About Dr. Park's hypothesis that people with UARS have more hypersensitive systems and tolerate CPAP less well, and although he says that Dr. Guilleminault told him so... I can find no evidence that this has been studied by anyone and proven so. In fact, Dr. Guilleminault does not appear to me to believe UARS and OSA are diagnosed together (i.e., if you have OSA, you are more severe than UARS). Personally I do not make much of this categorical system and I wouldn't waste time wondering if you have UARS if you have been diagnosed with OSA (one lab's OSA is another labs UARS...) and, as far as I have read, it makes no difference for treatment.

I have worked in labs in a University setting. I must say that I agree with the comments my post generated. It is indeed sad that so many of the illuminati are so self absorbed that they do not take the time to learn from us.

SleepingUgly wrote:The relationship between insomnia and CPAP adjustment is no down complex and bidirectional. Without a doubt, for people like me, CPAP disrupts sleep. On the other hand, when it's not disrupting my sleep, it appears to help it. And that's not even taking account the aerophagia, which at last use, was occurring at even 7cm of pressure. Then what we do about the poor sleep (e.g., stimulants, naps) undoubtedly affects the next night, etc. And that's without considering any other cause of poor sleep, such as PLMS/RLS and other issues.

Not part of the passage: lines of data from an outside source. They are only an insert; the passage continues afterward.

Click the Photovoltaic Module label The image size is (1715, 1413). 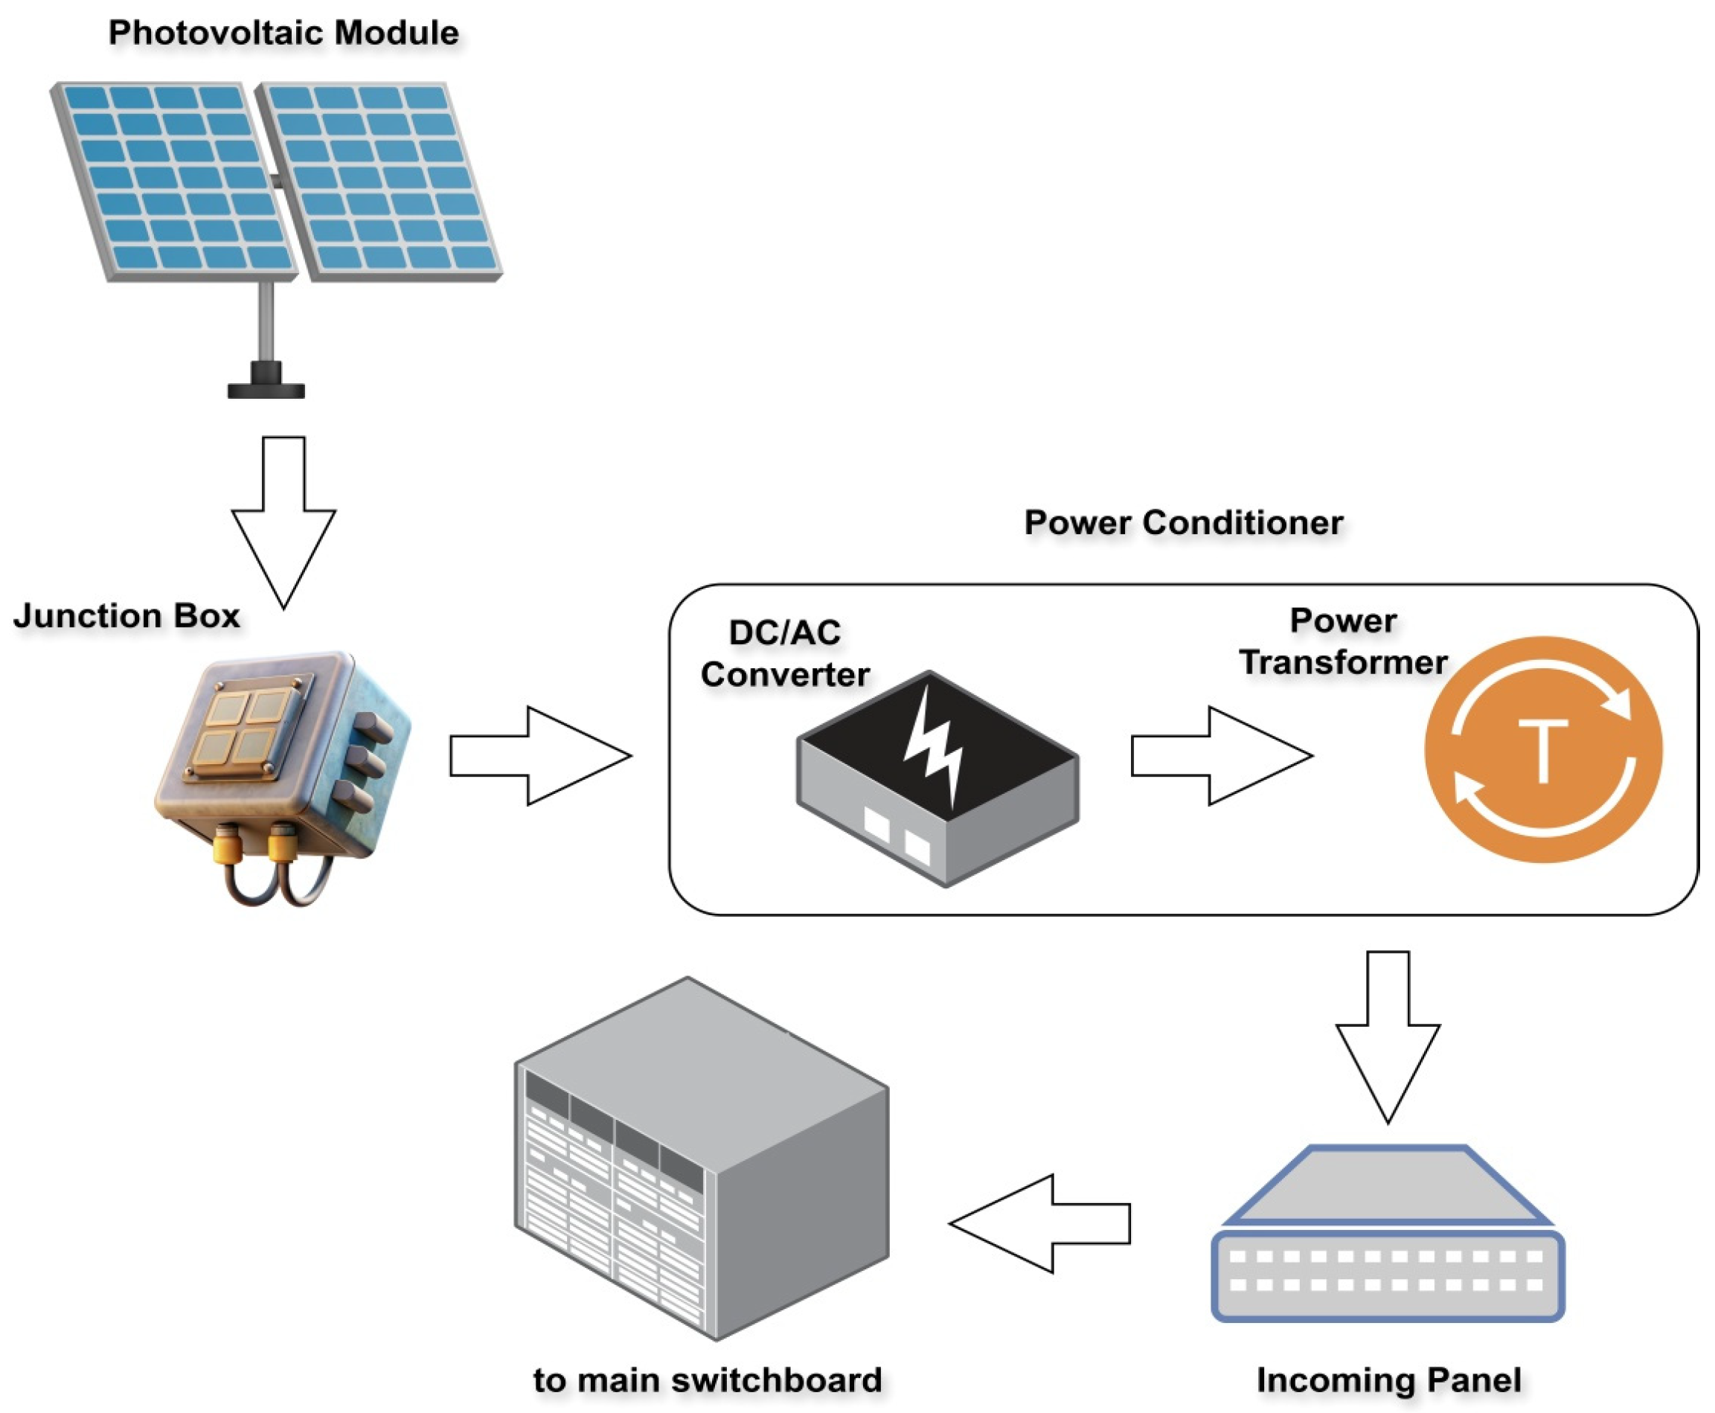click(x=283, y=33)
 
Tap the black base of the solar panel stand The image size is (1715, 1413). click(x=266, y=389)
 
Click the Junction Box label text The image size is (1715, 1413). click(x=126, y=616)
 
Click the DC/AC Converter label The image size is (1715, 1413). click(x=785, y=653)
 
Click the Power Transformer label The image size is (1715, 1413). click(x=1343, y=642)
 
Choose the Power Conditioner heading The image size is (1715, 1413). click(x=1184, y=522)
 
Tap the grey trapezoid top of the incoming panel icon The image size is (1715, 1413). click(x=1388, y=1185)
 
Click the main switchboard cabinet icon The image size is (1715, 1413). click(x=700, y=1156)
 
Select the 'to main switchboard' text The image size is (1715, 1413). click(x=708, y=1380)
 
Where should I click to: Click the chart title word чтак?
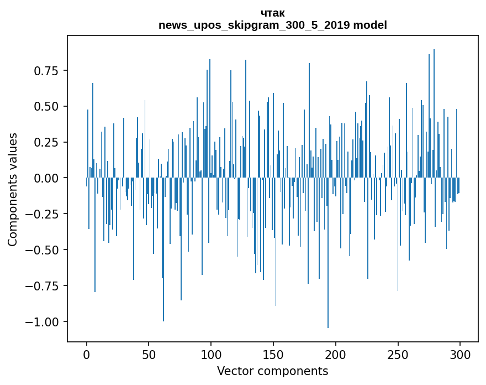272,13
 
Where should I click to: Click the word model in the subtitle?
370,25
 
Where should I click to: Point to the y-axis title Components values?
13,189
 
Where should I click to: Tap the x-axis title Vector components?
272,371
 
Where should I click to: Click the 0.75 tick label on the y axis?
46,71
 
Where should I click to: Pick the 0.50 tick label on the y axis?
46,106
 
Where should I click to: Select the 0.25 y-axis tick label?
46,142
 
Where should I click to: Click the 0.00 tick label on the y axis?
46,178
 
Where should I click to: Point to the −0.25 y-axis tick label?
43,214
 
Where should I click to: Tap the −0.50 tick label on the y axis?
43,250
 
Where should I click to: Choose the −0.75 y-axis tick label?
43,286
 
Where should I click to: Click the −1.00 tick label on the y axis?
43,322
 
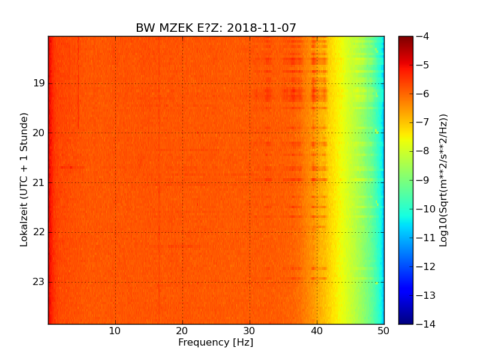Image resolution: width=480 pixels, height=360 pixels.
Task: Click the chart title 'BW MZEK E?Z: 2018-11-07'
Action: click(216, 28)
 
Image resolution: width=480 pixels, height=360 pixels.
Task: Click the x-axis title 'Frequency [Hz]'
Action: click(216, 343)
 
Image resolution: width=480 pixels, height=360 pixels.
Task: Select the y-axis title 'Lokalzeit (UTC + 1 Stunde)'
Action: click(25, 179)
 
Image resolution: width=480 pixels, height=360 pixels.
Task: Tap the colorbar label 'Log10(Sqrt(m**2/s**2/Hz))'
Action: click(444, 180)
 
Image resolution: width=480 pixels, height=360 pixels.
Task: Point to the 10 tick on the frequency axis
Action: click(115, 331)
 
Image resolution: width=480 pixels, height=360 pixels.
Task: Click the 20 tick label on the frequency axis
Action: click(182, 331)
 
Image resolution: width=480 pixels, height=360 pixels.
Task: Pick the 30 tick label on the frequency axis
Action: click(250, 331)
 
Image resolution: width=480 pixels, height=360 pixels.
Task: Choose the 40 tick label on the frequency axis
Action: click(317, 331)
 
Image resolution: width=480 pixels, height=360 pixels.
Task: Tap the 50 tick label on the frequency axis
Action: click(383, 331)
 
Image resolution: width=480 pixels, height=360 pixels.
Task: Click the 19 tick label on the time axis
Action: click(40, 83)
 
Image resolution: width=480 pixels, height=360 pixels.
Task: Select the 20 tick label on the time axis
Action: click(40, 133)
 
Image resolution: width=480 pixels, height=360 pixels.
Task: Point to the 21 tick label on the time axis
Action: click(40, 183)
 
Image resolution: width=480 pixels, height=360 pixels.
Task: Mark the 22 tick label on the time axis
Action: click(40, 232)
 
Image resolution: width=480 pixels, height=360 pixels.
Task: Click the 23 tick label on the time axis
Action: click(40, 282)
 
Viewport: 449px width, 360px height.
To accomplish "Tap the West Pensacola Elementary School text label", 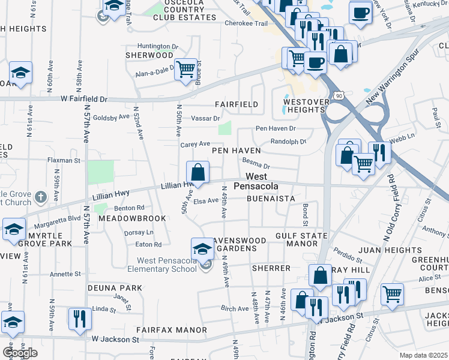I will [167, 265].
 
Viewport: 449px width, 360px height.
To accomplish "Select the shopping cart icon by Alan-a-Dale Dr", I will [186, 70].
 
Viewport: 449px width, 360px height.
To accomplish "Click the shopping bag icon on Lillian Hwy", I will [197, 173].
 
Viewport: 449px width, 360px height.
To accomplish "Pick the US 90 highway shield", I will [339, 95].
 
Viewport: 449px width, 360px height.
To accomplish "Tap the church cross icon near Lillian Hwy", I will [40, 197].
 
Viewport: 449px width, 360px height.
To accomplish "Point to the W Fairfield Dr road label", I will [83, 98].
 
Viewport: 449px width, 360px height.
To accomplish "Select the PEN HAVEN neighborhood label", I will [235, 151].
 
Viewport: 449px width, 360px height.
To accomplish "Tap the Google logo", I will [20, 352].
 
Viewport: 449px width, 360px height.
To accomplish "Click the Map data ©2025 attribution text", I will [424, 355].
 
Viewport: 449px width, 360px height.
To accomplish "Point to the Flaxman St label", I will [64, 161].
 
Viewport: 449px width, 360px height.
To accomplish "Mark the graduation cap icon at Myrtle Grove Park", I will [14, 230].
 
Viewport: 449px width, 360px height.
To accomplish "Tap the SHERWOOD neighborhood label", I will [149, 55].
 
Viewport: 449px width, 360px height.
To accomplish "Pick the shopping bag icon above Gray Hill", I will [321, 275].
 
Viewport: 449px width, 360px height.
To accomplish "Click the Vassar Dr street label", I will [205, 118].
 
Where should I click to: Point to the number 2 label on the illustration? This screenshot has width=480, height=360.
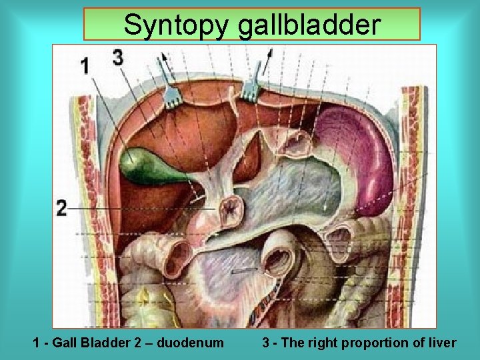tap(61, 208)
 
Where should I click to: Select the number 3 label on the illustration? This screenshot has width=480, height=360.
tap(118, 58)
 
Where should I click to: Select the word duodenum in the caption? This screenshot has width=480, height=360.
tap(191, 343)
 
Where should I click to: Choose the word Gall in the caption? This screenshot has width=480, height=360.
tap(65, 343)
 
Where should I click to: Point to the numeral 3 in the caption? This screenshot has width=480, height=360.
tap(265, 343)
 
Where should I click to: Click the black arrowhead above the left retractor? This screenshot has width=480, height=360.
tap(161, 59)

About Dr. Park's hypothesis that people with UARS have more hypersensitive systems and tolerate CPAP less well, and although he says that Dr. Guilleminault told him so... I can find no evidence that this has been studied by anyone and proven so. In fact, Dr. Guilleminault does not appear to me to believe UARS and OSA are diagnosed together (i.e., if you have OSA, you are more severe than UARS). Personally I do not make much of this categorical system and I wouldn't waste time wondering if you have UARS if you have been diagnosed with OSA (one lab's OSA is another labs UARS...) and, as far as I have read, it makes no difference for treatment.

Hi SU,

Sorry I wasn't clear but I realize that Dr. Park's hypothesis has not been provable. But sadly, many times in medicine, there is a group of people who don't fit the conventional norm and suffer greatly because physicians have no advice to offer them based on the lack of provable theories. At least, he made an attempt to throw out a theory that doesn't come across as blaming the patient.

I also realize the treatment for UARS is the same as for pap therapy. But again, if that means having it is due to having a very hypersensitive system, I think it is important for people to know that so they don't go blaming themselves for pap therapy failures and perhaps may decided to move more quickly to see if a dental device would work.

49er

Like diabetes, controlling apnea depends at least as much on the patient as on the physician and suppliers.
It is a pity the current treatment paradigm does not seem to acknowledge this.
In diabetes, the consumables (test strips) require only a few seconds of effort, producing an endless cash flow. (when used)
Pillows and cushions can provide a similar cash flow for providers, but more effort is required of the patient;
and more effort is required of the provider as well.
The mask must FIT, the flow generator must provide positive feedback, ideally: comfort, and refreshing sleep.
In the absence of immediate and overt benefits, the patient needs at least SOME feedback;
--like numbers, or charts showing benefits otherwise difficult to perceive viscerally.
For example, insomnia and aerophagia remain a problem, and yet many here continue treatment,
based on more subtle indicators that it is either a good idea to continue, or a worse idea to quit.
It is unfair to expect the raw determination and the faith that keeps a few going; many do not have that in them,
especially after years of little or poor sleep. There needs to be additional support for ALL apnea sufferers.